Is he /lit/ approved?

>> No.14773816

nope. brainlet cia shill with embarrassing ideas

>> No.14773834

>>14773816
care to elaborate?

>> No.14773840

>>14773834
not really. read one of his books. or honestly just read a summary, you'll get the idea pretty quick

>> No.14773843

>>14773840
is the wretched of the earth someplace to start?

>> No.14773846

>>14773843
im being serious when i say to just read the wikipedia page for it and then spend your time reading something better

>> No.14773895

>>14773843

Not >>14773846

Read Black Skin White Masks, then Wretched.

I can guarantee you that >>14773846 has an embarrassingly dim understanding of Fanon and thinks that his ideas boil down to “white bad” without any scrupulousness to them. Fanon is a towering figure in the fields of black existentialism, particularly Afro-Pessimism, and most anons have such veiled thinking their attempts to grasp it are like trying to grab a flower in smoke.

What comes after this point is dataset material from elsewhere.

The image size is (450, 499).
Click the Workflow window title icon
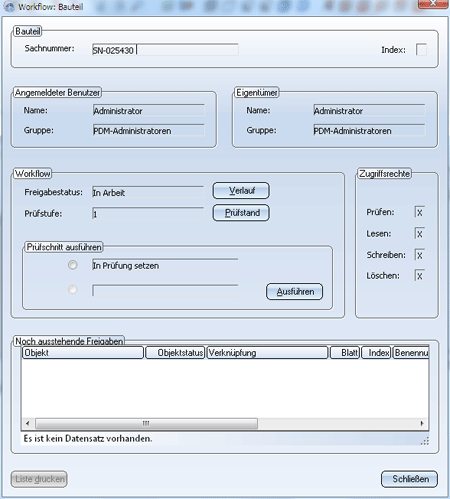[x=9, y=7]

Then when they come out with nothing in hand due to their own delusion, they turn around and assert “it’s just senseless nigger talk”. It’s obvious and has been obvious to black intellectuals, organizers, culture workers, and others for decades. Let me be clear, black alienation, invisibility, thingification, and other colonialist tendrils have made it so that the inner workings of our cultural expression, whether on academic, aesthetic, or what have you, are entirely obfuscated to onlookers even if they read the book cover to cover and supposedly digest the ideas. Just as Sankara said “La Français ne comprend pas L’Afric”, non-blacks universally, but particularly the grossly deluded whites, have childlike comprehension of our expression and our being.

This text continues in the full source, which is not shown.